Dataset entries
○ ○ ○ ○ ○ ○ ○
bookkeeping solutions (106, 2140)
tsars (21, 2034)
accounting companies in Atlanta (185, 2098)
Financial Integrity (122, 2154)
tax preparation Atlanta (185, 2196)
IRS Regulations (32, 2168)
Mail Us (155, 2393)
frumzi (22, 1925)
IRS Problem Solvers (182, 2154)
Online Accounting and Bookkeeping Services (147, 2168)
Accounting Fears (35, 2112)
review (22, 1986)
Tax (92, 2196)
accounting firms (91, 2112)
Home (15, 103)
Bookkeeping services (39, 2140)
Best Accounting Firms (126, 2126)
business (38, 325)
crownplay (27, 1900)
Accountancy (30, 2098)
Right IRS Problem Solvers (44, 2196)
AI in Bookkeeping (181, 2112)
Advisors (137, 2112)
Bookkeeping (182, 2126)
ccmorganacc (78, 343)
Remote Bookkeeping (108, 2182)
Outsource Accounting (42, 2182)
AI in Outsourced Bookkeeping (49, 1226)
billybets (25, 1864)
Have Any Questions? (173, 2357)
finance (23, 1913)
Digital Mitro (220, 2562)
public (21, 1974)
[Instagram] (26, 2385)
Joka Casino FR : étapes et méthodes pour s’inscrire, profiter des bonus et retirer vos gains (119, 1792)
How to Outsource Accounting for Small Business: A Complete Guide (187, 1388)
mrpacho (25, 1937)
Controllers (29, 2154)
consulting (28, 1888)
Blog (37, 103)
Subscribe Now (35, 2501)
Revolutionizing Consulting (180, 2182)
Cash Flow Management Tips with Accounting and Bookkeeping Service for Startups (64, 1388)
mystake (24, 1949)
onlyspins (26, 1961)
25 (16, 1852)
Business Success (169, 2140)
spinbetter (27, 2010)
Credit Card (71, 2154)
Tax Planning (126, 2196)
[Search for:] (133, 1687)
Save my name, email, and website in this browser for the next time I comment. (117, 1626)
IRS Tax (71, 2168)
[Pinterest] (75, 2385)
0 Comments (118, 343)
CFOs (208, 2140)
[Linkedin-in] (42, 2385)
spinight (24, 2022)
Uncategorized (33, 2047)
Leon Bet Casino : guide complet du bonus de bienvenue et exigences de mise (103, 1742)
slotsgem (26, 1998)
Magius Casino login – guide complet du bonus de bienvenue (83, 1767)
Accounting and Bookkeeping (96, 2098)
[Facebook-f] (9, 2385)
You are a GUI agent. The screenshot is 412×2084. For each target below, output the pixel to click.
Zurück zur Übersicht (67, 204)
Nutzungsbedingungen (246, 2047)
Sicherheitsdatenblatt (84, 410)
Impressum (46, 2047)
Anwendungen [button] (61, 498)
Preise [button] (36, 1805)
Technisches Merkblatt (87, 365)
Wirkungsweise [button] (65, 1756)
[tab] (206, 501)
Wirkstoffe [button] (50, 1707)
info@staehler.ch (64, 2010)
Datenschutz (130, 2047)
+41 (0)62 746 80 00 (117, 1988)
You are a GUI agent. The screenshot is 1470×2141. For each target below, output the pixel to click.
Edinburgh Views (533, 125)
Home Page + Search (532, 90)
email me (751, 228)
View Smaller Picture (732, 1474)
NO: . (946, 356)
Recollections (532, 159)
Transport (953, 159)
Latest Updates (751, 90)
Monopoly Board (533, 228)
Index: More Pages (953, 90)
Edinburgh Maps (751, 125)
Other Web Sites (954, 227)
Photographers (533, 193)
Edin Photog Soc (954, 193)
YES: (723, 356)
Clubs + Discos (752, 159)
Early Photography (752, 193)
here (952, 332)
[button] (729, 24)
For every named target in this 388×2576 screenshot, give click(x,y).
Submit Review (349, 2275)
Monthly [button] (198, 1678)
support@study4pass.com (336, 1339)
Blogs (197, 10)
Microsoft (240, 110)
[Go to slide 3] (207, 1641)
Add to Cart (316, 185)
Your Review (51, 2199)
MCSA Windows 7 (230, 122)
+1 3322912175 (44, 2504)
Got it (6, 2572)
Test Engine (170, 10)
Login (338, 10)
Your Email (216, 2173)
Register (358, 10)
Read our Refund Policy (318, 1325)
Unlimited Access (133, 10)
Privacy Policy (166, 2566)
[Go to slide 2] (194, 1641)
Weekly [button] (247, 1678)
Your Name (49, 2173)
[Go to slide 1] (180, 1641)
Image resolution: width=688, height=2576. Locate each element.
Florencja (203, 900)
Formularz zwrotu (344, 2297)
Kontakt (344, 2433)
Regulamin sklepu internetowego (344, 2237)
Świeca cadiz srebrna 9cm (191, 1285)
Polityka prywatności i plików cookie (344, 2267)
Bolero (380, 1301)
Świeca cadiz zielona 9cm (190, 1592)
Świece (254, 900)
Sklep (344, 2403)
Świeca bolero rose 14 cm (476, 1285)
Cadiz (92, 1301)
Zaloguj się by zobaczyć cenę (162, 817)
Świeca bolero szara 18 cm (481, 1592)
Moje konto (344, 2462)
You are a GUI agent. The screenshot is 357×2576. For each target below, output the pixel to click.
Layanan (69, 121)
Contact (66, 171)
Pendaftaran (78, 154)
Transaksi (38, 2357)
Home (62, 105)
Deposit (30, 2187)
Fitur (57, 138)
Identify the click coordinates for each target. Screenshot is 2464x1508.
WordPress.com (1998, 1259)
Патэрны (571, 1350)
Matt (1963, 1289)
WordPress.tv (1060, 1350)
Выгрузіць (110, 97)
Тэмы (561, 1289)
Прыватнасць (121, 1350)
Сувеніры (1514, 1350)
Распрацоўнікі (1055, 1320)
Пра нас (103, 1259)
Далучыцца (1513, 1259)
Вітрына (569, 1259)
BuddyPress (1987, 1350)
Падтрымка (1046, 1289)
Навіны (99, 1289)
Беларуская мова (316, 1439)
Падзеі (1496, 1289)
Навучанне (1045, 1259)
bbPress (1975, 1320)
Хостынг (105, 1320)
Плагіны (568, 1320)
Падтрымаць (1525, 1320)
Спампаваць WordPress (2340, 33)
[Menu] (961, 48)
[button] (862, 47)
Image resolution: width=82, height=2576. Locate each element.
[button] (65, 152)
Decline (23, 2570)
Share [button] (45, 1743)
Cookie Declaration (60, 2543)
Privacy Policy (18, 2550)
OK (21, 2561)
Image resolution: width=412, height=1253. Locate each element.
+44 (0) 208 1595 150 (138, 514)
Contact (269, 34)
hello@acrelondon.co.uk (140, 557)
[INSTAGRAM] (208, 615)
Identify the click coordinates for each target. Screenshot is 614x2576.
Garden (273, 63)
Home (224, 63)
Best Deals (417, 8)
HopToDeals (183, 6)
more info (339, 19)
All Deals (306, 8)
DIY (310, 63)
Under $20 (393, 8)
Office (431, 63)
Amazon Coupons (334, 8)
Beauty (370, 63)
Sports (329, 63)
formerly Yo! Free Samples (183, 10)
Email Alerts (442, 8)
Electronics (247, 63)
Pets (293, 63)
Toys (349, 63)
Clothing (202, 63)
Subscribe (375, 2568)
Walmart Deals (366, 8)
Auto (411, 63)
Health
○ ○ ○ ○ ○ ○ ○
--- TASK DESCRIPTION ---
Within the records above, each line containing "Locate" is to be returned.

--- WRITTEN ANSWER ---
Image resolution: width=688, height=2576. Locate each element.
Image resolution: width=82, height=2576. Locate each element.
Image resolution: width=412, height=1253. Locate each element.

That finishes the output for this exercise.